** CHECK YOUR UNDERSTANDING **
• 1. Retype the passage from the text on the black lung dust rule starting at "The past week" and ending at "America’s coal miners.".
• 2. Name every calendar month that appears in the text on the black lung dust rule.
• 3. Carry on the text on the black lung dust rule past its final sentence.

** PAGE TEXT **
──────
The past week has been a historic week in decades of efforts that Appalachian Citizens’ Law Center has been involved with to end black lung in America’s coal miners.
First, on January 25th, federal judges upheld the Mine Safety and Health Administration’s 2014 dust rule against an industry challenge. In this ruling, the U.S. Court of Appeals held that MSHA followed the proper procedures and that the rule was a reasonable exercise of the agency’s authority to protect coal miners against black lung.
Second, beginning on February 1st, the next phase of the dust rule comes into effect. Coal operators will be required to equip the miners who work in the dustiest jobs with continuous personal dust monitors (CPDMs)—devices that will gives the miners real-time information about their dust exposure. The CPDM allows miners to know how much respirable dust they are working in so that they can reduce their exposure and it also creates a digital record that will make it harder for companies to cheat the samples.
Appalachian Citizens’ Law Center has long represented miners in advocating for the policy change resulting in the dust rule. Even before the current rule, Appalachian Citizens’ Law Center repeatedly petitioned the federal government to fulfill the Federal Coal Mine Health and Safety Act of 1969’s promise that a miner should have the right “to work underground during his entire working life without incurring any disability from pneumoconiosis.”
In September 2009, the Law Center filed a petition on behalf of Scott Howard—a working coal miner from Letcher County, Kentucky—to reduce the levels of respirable coal-mine dust. MSHA granted this petition, publishing its Notice of Proposed Rulemaking in October 2010.
Following the Notice of Proposed Rulemaking, Appalachian Citizens’ Law Center stayed engaged in the process, successfully arguing for a hearing to take place in Eastern Kentucky’s coalfields, working with coal miners and their families to submit comments regarding the rule, and informing the media about why a strong dust rule is needed.
──────
** RECORD EXTRACTS **
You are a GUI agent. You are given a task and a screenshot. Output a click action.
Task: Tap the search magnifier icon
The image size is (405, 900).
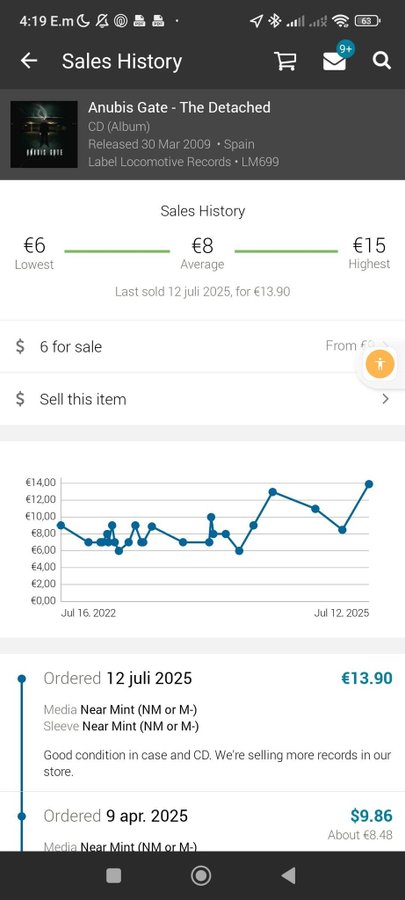click(x=382, y=61)
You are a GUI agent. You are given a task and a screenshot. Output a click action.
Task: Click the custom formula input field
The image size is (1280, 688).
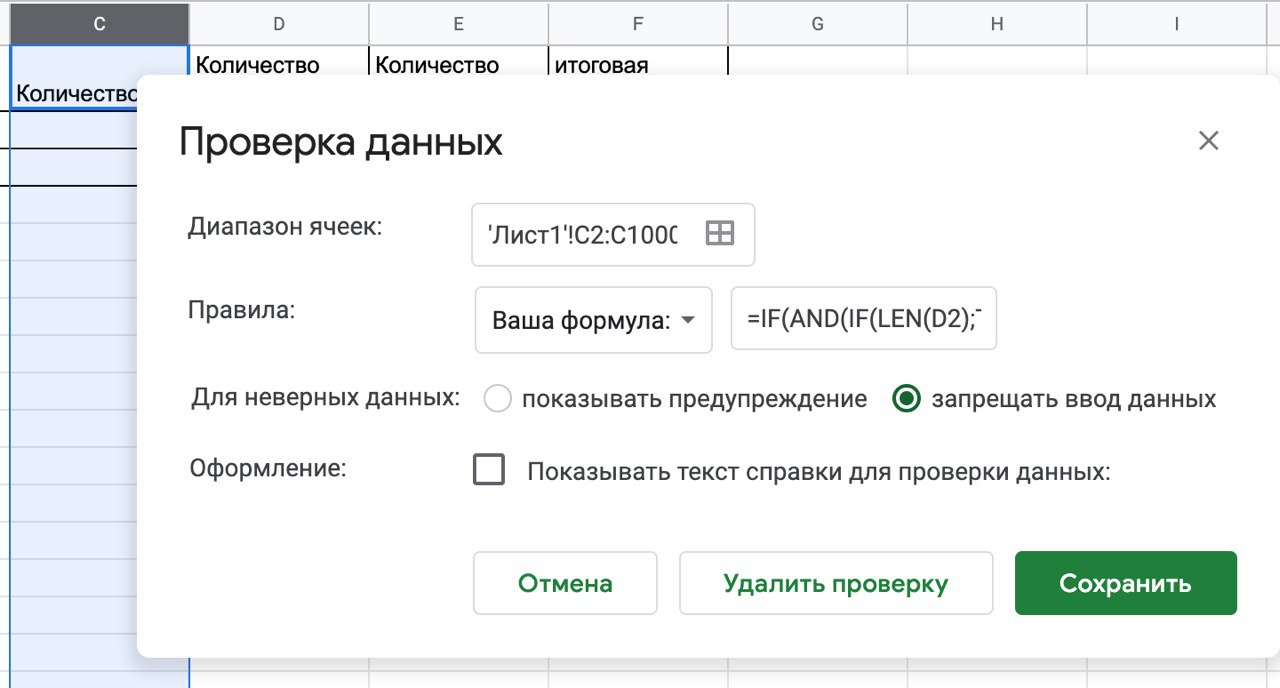coord(864,320)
──────
** YOUR WRITTEN ANSWERS **
• 1.
The past week has been a historic week in decades of efforts that Appalachian Citizens’ Law Center has been involved with to end black lung in America’s coal miners.

• 2.
January
February
September
October

• 3.
Credit for the new rule rightfully goes to Joe Main (the head of MSHA under President Obama). Many others played significant parts in this effort, including doctors whose research and investigation provided the basis for the rule and countless coal miners, wives and widows who organized themselves through their black lung associations and union and demanded action to eliminate this wholly preventable occupational disease. Appalachian Citizens’ Law Center is proud to have had a role advocating for an effective dust rule and raising public awareness of the rule’s importance.
The dust rule was finalized at a hard time in the Appalachian coalfields. Coal jobs have been in a sharp decline and miners are suffering from an unprecedented upsurge in the rate of black lung. The dust rule will not bring back coal jobs, but as the Court of Appeals held, it will not threaten the industry. What the dust rule means is that miners will be working in less dust than at any point in American history and miners will be equipped with a device that will empower them to know the level of dust where they are working and to refuse to work if the level is unsafe. The rule is overdue, but it is certainly significant progress. Appalachian Citizens’ Law Center is proud to have played a role in making coal mines safer.